* Task goal:
Transcribe the data below verbatim from the line with "Image resolution: width=1400" to the line with "Select the add". Include both of those lines.

* Source material:
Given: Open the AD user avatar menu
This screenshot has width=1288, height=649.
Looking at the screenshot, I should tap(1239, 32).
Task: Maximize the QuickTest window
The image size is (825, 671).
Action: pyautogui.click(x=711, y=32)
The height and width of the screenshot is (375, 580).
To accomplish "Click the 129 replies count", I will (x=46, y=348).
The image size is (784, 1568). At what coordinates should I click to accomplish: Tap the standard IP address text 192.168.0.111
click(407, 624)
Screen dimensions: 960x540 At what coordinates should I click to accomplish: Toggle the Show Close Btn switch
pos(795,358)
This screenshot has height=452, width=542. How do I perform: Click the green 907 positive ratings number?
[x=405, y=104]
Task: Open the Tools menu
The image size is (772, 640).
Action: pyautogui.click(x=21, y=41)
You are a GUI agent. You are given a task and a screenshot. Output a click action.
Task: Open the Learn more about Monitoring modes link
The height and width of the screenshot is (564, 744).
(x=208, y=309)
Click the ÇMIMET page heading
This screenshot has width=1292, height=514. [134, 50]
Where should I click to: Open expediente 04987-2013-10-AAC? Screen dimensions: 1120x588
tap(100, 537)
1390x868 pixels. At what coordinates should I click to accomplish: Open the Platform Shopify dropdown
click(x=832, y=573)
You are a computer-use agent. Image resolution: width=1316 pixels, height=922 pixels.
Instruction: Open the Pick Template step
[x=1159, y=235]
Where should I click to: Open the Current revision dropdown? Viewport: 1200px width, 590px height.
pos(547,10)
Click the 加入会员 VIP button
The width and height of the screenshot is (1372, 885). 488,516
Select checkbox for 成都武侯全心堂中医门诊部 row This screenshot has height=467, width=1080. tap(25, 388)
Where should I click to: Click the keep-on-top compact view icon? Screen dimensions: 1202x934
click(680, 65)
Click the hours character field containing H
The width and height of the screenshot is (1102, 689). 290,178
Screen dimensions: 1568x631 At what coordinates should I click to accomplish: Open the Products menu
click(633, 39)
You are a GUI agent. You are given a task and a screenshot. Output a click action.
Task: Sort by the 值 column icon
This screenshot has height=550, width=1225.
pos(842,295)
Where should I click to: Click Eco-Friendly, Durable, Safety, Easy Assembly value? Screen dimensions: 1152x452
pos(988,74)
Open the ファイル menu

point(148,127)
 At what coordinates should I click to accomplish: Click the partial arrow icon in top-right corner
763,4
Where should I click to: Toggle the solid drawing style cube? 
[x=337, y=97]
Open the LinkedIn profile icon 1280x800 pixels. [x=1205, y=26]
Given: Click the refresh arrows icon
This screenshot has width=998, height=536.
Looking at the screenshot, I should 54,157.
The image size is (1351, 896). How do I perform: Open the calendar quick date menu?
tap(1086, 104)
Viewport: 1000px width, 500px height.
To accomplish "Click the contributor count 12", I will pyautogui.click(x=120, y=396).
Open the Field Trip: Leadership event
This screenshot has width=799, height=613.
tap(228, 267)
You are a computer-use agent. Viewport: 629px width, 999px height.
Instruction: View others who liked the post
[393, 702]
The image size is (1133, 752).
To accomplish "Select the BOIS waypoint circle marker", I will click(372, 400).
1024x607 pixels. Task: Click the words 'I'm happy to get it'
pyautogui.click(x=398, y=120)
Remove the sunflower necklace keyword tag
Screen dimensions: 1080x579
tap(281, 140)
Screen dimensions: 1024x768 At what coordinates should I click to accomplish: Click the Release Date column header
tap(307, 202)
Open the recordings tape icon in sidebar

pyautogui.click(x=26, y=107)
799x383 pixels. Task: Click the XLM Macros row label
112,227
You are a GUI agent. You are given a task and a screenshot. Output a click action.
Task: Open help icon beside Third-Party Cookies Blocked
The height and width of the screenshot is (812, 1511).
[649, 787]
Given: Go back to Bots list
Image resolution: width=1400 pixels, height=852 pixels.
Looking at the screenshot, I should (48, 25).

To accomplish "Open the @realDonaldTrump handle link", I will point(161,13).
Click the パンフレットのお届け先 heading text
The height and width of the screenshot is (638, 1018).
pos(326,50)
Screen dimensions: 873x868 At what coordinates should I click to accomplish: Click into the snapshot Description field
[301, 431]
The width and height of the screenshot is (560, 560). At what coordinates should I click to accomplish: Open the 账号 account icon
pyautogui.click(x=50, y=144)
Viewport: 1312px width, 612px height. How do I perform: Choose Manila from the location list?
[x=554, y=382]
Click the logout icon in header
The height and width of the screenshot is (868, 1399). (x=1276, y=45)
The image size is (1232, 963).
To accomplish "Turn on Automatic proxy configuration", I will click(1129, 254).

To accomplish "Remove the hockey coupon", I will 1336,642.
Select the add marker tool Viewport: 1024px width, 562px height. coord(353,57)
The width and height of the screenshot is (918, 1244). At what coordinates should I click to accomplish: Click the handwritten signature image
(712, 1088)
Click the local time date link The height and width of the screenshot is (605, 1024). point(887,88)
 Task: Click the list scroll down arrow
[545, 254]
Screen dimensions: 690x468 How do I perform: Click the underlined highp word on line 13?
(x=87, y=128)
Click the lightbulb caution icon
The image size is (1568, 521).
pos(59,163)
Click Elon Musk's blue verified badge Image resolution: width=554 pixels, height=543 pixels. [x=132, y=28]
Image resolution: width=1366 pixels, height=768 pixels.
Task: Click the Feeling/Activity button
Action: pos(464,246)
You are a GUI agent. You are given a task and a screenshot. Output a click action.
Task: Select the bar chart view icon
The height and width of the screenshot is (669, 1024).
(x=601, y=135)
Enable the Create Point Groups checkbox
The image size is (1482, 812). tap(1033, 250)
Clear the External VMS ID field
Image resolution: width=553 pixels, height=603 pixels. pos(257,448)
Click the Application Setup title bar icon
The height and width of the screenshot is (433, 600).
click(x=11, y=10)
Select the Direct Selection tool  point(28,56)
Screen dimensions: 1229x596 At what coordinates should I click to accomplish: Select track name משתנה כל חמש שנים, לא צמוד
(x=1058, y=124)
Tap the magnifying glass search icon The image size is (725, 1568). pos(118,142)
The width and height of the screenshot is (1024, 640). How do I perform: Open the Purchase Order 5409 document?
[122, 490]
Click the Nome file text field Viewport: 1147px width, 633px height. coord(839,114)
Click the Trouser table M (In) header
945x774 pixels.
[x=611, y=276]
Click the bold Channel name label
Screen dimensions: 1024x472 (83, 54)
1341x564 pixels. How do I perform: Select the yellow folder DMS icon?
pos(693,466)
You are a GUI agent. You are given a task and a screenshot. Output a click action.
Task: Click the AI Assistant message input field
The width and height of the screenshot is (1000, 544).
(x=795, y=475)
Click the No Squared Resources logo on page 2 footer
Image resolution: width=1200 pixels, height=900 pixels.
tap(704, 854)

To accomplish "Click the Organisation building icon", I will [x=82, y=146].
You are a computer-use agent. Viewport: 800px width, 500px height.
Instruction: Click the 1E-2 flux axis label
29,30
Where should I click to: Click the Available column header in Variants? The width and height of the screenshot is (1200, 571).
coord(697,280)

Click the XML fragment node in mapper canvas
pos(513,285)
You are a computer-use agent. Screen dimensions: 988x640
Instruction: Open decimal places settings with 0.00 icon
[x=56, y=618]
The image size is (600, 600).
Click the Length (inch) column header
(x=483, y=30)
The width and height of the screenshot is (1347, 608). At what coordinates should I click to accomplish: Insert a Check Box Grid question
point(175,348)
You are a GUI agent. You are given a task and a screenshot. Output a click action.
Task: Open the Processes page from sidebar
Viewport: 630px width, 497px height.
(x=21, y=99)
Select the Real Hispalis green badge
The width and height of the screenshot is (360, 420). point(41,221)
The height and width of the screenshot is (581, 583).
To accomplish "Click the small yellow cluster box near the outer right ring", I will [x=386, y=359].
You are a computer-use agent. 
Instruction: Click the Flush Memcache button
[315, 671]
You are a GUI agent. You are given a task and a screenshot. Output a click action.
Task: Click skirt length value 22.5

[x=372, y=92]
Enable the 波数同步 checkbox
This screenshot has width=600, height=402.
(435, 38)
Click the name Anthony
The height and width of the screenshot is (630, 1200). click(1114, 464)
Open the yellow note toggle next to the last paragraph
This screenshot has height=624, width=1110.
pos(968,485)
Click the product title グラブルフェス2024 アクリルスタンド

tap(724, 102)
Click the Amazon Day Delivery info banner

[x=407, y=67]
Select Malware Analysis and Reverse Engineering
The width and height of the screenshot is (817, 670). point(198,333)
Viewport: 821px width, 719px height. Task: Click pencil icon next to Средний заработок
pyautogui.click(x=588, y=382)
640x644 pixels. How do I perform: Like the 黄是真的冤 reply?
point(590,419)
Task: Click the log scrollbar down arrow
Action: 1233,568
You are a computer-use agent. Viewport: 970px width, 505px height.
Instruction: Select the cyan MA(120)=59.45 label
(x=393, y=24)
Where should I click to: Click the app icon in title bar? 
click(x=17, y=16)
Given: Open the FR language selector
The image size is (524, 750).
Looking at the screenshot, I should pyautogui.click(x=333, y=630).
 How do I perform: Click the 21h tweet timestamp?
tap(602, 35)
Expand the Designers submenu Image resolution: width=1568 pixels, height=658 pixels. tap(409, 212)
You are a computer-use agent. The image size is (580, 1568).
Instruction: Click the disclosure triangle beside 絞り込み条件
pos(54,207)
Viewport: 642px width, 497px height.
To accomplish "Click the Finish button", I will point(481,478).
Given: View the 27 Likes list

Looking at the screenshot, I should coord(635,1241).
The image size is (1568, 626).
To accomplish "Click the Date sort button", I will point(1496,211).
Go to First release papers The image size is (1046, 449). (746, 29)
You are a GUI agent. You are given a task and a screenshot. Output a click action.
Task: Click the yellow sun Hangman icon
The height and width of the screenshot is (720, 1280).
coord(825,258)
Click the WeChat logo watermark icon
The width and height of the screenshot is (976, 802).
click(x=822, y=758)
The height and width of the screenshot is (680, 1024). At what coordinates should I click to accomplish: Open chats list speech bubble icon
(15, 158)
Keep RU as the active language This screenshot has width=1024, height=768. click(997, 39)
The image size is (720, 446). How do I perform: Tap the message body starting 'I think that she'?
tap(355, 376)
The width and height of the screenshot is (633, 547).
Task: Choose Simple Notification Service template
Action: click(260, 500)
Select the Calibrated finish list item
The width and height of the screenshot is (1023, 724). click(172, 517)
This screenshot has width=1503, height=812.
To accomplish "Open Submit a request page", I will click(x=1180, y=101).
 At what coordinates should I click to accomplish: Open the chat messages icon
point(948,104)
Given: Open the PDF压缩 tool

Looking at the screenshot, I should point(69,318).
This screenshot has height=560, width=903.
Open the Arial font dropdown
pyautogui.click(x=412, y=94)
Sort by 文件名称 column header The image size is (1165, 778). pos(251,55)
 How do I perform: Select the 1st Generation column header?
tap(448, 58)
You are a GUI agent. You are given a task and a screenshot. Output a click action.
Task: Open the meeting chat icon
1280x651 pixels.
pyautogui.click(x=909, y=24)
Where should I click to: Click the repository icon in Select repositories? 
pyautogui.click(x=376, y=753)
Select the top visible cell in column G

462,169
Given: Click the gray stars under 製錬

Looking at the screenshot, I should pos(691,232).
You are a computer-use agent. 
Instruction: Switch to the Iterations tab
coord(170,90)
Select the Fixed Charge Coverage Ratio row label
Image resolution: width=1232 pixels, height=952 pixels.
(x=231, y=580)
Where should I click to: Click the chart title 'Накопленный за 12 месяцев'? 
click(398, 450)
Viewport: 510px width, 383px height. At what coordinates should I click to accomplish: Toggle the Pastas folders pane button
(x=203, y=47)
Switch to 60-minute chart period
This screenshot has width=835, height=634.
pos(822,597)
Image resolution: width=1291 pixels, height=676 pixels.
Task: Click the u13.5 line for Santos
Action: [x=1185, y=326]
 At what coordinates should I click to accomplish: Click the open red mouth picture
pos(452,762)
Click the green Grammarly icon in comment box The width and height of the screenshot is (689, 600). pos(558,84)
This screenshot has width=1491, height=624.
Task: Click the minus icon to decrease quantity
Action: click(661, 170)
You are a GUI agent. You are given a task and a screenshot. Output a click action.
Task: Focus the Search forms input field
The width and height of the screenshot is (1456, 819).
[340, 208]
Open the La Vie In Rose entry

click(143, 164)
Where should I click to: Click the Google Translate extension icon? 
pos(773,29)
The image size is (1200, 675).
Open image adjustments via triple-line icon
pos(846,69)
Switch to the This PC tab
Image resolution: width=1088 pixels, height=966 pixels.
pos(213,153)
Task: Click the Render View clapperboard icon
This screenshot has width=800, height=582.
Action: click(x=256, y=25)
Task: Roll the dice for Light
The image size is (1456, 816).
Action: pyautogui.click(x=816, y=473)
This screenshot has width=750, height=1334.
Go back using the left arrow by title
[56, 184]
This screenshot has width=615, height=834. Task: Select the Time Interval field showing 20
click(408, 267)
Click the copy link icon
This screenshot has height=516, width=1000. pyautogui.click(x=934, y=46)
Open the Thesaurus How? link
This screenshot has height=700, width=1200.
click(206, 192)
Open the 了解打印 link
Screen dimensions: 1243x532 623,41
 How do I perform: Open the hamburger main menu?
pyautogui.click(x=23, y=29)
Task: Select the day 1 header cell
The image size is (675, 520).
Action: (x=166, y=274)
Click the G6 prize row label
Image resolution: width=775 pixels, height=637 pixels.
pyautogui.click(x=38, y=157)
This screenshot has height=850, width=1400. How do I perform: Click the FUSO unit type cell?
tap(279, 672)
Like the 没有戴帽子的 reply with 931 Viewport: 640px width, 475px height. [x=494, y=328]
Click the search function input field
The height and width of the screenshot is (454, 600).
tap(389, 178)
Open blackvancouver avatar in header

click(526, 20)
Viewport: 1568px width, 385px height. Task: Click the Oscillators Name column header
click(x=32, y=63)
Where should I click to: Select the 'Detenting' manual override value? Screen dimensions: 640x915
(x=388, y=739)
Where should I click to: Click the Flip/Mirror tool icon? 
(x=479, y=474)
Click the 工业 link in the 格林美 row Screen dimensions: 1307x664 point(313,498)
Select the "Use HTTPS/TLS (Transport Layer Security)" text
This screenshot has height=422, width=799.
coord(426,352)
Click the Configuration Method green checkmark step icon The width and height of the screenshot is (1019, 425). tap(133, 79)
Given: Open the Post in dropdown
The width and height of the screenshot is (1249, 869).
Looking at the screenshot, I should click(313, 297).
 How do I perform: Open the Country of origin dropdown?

* Finished task:
Image resolution: width=1400 pixels, height=852 pixels.
Looking at the screenshot, I should (48, 25).

To accomplish "Open the @realDonaldTrump handle link", I will point(161,13).
Click the パンフレットのお届け先 heading text
The height and width of the screenshot is (638, 1018).
pos(326,50)
Screen dimensions: 873x868 At what coordinates should I click to accomplish: Click into the snapshot Description field
[301, 431]
The width and height of the screenshot is (560, 560). At what coordinates should I click to accomplish: Open the 账号 account icon
pyautogui.click(x=50, y=144)
Viewport: 1312px width, 612px height. How do I perform: Choose Manila from the location list?
[x=554, y=382]
Click the logout icon in header
The height and width of the screenshot is (868, 1399). (x=1276, y=45)
The image size is (1232, 963).
To accomplish "Turn on Automatic proxy configuration", I will click(1129, 254).

To accomplish "Remove the hockey coupon", I will 1336,642.
Select the add marker tool Viewport: 1024px width, 562px height. coord(353,57)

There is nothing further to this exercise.